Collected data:

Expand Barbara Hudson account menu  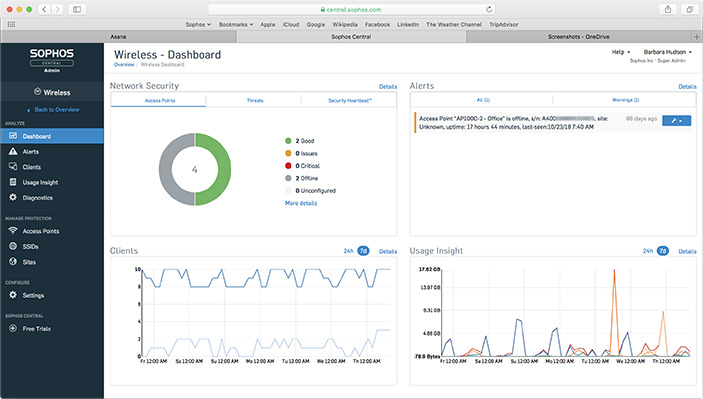668,52
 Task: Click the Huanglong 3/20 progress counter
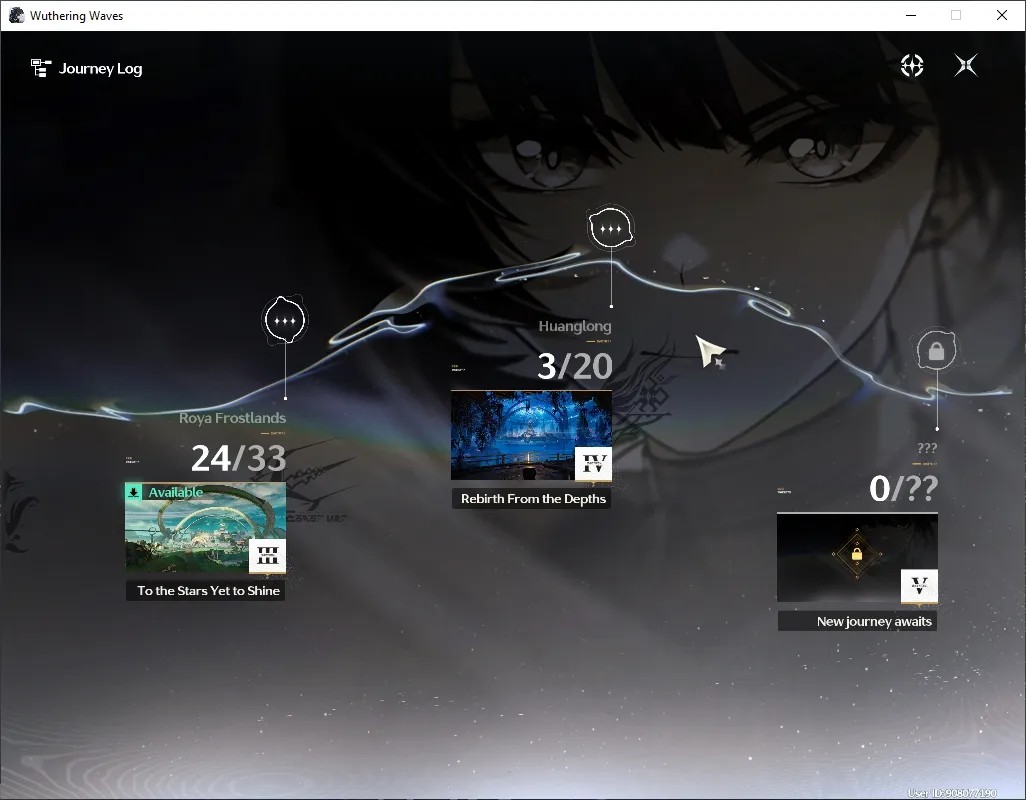coord(575,366)
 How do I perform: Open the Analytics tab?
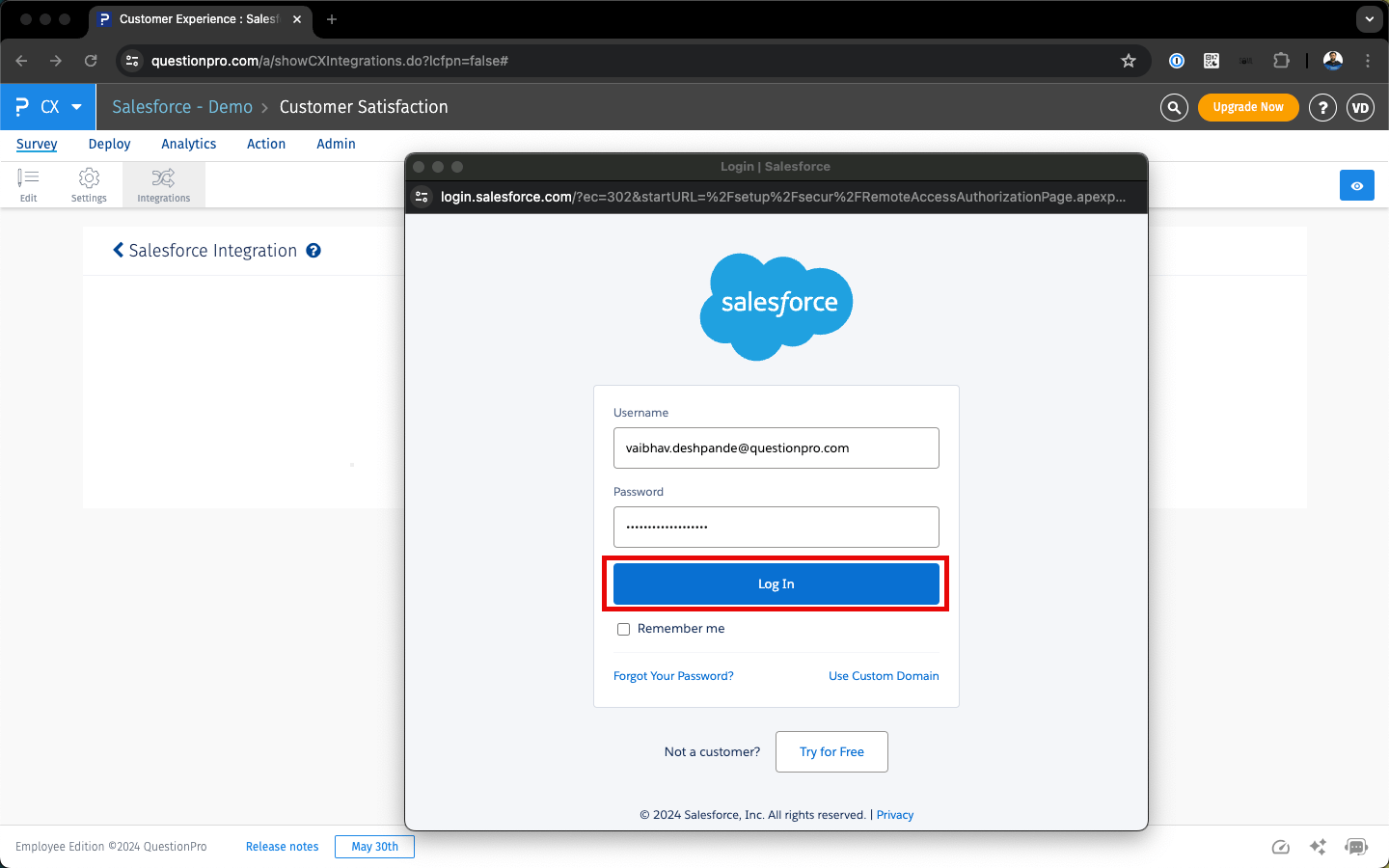[x=188, y=144]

• Requirement:
Nothing but the lines from the one containing "Task: Click the" through the last line of the records should appear in the copy, exactly as written and without pictures.

• Answer below:
 Task: Click the Huanglong 3/20 progress counter
coord(575,366)
 How do I perform: Open the Analytics tab?
[x=188, y=144]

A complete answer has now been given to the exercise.